**EXERCISE**
Extract each line of the data below that contains the string "screenshot", matching case exactly.

# # # #

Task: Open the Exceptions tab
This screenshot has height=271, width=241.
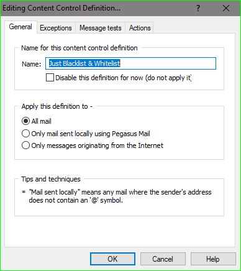Action: pyautogui.click(x=56, y=28)
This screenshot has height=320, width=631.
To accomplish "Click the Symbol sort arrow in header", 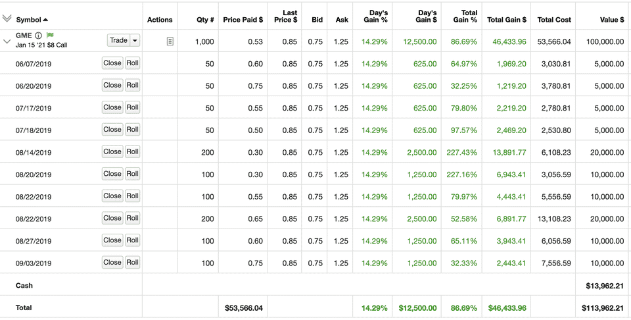I will 45,20.
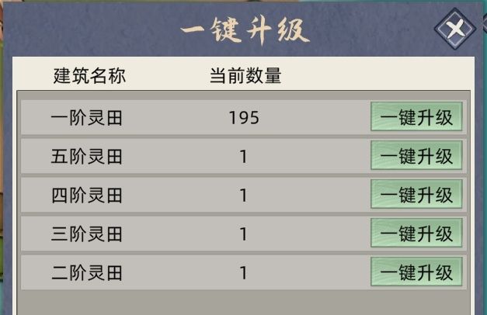Select the 五阶灵田 building name

[87, 157]
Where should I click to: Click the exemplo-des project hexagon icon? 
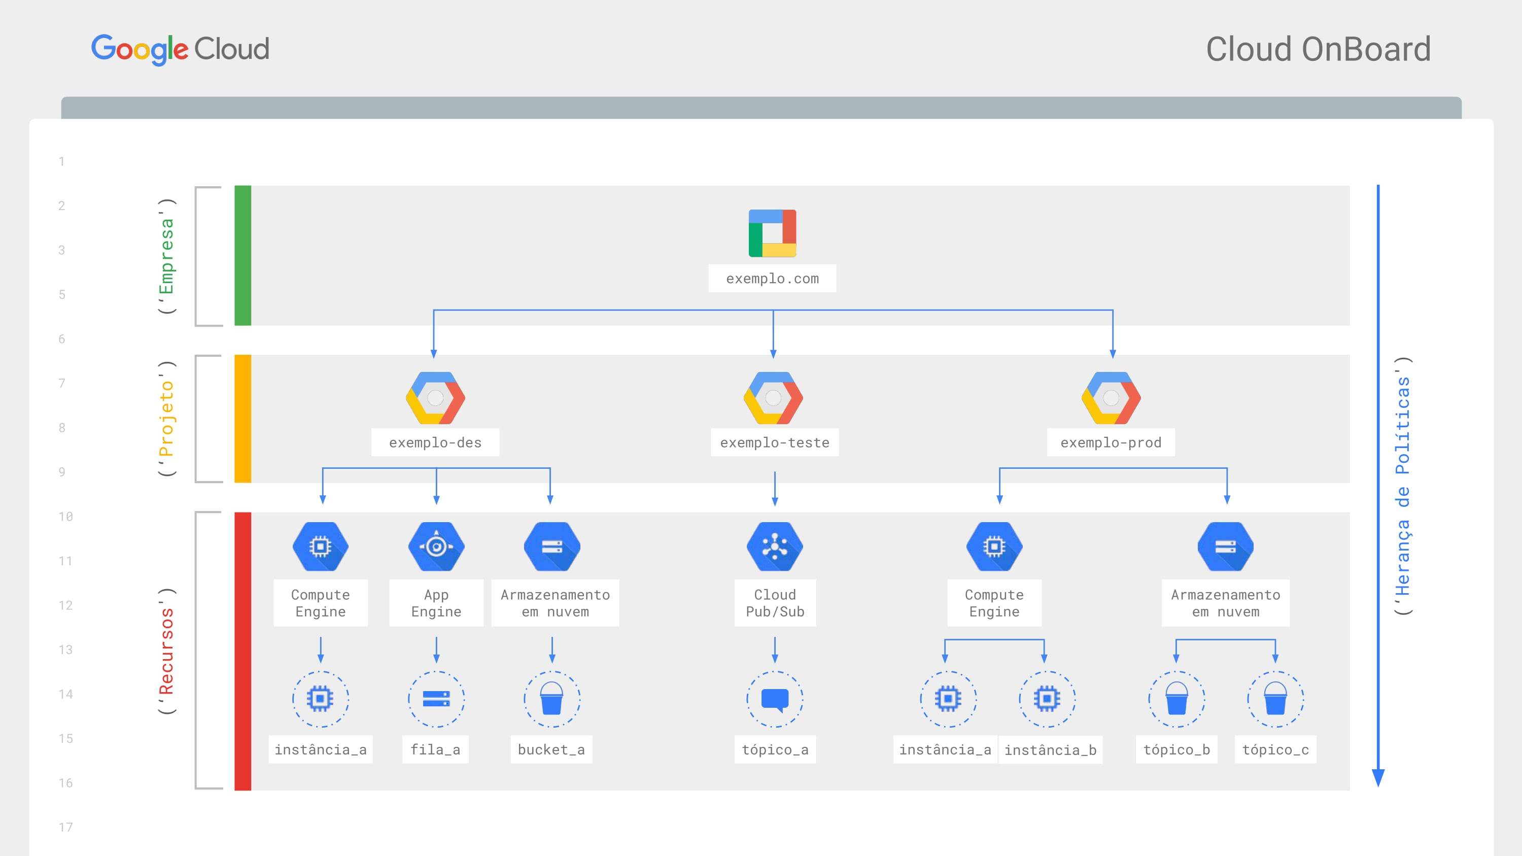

# # # #

**EXERCISE RESULT**
This screenshot has height=271, width=241.
This screenshot has height=320, width=631.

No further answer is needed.